___ Records for the exercise ___

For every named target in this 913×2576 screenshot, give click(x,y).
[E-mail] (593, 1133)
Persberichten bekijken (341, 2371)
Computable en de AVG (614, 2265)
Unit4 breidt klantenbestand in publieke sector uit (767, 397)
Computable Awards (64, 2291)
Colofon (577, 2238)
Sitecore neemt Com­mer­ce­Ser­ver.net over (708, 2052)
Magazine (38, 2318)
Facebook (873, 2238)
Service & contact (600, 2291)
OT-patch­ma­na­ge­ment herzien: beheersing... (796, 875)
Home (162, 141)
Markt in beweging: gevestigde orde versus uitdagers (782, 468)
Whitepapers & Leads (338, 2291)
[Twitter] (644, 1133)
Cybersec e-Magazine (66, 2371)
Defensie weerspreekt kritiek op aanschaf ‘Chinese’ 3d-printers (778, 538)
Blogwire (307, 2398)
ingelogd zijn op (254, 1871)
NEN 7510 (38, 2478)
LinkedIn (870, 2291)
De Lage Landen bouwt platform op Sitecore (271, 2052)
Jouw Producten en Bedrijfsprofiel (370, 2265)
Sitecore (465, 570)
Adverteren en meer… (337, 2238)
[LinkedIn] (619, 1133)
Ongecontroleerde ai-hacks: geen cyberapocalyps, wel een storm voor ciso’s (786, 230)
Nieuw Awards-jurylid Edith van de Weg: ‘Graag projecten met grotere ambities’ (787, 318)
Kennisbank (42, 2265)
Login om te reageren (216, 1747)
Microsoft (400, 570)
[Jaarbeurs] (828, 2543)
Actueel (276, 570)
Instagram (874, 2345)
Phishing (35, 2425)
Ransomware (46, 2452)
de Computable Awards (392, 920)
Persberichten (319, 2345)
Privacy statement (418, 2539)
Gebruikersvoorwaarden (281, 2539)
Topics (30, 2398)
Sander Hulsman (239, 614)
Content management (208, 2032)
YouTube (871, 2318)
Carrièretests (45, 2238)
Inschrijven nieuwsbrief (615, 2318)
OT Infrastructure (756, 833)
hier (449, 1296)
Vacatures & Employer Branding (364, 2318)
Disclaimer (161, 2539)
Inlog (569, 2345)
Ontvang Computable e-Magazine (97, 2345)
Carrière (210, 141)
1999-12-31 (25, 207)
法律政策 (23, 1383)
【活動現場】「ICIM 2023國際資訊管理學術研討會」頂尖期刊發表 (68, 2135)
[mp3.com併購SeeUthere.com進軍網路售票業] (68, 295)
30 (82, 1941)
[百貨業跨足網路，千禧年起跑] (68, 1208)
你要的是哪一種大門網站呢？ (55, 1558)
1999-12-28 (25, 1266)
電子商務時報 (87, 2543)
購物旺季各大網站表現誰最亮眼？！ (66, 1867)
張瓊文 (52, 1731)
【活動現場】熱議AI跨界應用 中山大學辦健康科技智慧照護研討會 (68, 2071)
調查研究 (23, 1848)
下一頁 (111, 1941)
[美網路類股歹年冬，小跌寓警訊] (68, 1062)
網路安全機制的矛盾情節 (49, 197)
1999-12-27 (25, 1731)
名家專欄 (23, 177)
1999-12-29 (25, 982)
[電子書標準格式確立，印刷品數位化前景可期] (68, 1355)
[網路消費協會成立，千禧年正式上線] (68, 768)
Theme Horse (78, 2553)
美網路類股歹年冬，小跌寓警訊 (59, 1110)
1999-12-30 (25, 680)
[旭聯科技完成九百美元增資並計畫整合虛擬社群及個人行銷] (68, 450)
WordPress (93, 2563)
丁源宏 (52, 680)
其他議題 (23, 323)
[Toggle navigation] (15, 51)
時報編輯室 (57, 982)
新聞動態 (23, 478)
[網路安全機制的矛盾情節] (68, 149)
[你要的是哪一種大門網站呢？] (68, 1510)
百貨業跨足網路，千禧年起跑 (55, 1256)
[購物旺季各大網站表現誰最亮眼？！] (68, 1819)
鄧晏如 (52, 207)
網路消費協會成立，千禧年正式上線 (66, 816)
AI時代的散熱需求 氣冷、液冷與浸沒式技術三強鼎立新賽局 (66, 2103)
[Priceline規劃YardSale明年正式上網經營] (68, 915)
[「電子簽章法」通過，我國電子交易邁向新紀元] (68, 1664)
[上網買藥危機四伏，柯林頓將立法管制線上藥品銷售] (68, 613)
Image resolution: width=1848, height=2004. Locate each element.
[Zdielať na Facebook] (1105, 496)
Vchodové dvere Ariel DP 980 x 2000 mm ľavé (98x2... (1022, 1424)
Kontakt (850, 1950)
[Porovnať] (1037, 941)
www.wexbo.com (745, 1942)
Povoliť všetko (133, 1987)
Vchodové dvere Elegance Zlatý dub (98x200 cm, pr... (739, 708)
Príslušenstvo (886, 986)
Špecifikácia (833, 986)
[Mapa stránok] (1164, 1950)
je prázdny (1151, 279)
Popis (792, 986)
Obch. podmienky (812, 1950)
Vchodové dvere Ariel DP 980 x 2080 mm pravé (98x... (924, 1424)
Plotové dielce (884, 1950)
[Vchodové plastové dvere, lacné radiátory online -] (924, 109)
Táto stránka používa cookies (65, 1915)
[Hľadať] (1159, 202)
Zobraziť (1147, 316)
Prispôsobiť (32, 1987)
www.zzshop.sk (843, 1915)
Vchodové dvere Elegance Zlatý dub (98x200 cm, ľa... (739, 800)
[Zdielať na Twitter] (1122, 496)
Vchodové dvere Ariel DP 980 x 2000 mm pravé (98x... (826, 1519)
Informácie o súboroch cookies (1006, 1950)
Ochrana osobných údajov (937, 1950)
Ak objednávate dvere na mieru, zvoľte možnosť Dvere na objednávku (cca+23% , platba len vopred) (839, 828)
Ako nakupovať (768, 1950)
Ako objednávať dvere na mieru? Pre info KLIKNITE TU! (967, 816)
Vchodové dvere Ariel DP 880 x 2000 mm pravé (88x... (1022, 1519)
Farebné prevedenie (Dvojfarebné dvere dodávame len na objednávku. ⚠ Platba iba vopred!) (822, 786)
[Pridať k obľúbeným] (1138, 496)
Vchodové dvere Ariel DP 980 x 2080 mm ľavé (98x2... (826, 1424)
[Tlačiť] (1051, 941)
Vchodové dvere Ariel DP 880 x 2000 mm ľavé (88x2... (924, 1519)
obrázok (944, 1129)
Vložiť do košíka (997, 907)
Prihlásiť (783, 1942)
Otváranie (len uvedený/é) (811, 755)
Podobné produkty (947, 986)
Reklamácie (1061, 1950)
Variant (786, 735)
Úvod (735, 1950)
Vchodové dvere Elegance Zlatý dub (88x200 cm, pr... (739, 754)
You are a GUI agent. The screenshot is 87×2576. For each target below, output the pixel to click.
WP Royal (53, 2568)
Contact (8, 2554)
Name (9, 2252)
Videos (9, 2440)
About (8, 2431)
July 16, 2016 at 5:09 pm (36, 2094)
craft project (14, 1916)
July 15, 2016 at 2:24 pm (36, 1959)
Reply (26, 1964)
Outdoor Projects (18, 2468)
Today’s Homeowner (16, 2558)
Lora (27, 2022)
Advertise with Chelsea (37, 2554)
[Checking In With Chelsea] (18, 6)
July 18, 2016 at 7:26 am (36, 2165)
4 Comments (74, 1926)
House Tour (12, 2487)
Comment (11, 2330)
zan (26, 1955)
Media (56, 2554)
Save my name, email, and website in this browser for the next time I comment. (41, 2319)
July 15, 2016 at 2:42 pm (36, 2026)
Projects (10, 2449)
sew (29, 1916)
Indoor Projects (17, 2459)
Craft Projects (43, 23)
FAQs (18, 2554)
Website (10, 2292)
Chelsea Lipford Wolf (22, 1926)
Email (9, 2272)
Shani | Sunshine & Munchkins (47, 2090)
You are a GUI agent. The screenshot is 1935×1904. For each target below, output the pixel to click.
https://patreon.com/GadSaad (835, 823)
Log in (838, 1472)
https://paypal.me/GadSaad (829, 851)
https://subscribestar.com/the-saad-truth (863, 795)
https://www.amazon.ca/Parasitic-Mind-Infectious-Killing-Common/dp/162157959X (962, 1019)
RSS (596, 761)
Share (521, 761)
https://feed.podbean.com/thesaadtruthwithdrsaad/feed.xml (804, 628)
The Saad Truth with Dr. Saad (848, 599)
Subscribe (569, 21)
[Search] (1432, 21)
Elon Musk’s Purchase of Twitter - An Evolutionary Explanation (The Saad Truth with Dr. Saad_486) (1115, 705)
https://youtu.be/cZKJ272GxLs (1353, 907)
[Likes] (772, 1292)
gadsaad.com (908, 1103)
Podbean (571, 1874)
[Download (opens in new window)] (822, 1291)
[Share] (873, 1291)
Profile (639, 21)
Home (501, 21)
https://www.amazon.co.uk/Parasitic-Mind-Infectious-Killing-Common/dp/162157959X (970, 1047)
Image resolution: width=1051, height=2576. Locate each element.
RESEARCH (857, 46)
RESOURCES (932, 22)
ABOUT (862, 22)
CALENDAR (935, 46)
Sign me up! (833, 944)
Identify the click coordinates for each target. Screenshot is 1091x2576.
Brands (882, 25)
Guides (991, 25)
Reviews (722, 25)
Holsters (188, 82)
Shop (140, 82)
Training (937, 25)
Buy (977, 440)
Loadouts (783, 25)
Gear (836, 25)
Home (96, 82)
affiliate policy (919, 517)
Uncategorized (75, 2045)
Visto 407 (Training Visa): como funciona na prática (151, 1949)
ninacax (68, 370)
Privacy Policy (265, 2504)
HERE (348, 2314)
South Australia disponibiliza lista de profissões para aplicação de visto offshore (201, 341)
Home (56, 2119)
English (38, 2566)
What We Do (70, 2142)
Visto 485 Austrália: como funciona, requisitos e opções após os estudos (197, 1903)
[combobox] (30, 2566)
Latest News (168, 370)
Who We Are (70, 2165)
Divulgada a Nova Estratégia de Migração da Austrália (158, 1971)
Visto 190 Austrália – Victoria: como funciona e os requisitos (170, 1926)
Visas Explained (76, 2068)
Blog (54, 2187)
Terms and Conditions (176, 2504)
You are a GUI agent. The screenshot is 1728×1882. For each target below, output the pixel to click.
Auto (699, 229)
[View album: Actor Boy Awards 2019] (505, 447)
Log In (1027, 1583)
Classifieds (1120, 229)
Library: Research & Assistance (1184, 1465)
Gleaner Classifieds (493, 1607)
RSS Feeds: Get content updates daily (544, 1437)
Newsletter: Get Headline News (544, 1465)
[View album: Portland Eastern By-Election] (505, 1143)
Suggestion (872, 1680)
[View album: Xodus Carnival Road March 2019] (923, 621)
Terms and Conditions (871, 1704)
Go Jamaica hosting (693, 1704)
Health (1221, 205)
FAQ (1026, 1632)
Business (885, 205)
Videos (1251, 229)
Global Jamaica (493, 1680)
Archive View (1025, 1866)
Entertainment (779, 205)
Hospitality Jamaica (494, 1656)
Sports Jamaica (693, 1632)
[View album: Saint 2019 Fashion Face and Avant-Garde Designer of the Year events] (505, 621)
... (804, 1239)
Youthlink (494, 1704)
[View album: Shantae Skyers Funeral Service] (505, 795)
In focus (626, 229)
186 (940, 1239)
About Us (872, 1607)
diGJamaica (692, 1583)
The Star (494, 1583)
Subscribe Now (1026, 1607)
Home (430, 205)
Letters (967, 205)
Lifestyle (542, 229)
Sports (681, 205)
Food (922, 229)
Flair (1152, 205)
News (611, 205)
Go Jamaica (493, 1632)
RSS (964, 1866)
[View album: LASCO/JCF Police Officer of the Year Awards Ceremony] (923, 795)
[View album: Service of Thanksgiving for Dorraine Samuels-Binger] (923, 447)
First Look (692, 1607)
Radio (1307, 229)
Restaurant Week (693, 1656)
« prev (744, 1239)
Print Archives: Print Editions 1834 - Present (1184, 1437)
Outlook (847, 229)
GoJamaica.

___

Write out exactly the lines that fall from the line with "Lora (27, 2022)" to the line with "FAQs (18, 2554)" in the records above, keeping both ends.

Lora (27, 2022)
Advertise with Chelsea (37, 2554)
[Checking In With Chelsea] (18, 6)
July 18, 2016 at 7:26 am (36, 2165)
4 Comments (74, 1926)
House Tour (12, 2487)
Comment (11, 2330)
zan (26, 1955)
Media (56, 2554)
Save my name, email, and website in this browser for the next time I comment. (41, 2319)
July 15, 2016 at 2:42 pm (36, 2026)
Projects (10, 2449)
sew (29, 1916)
Indoor Projects (17, 2459)
Craft Projects (43, 23)
FAQs (18, 2554)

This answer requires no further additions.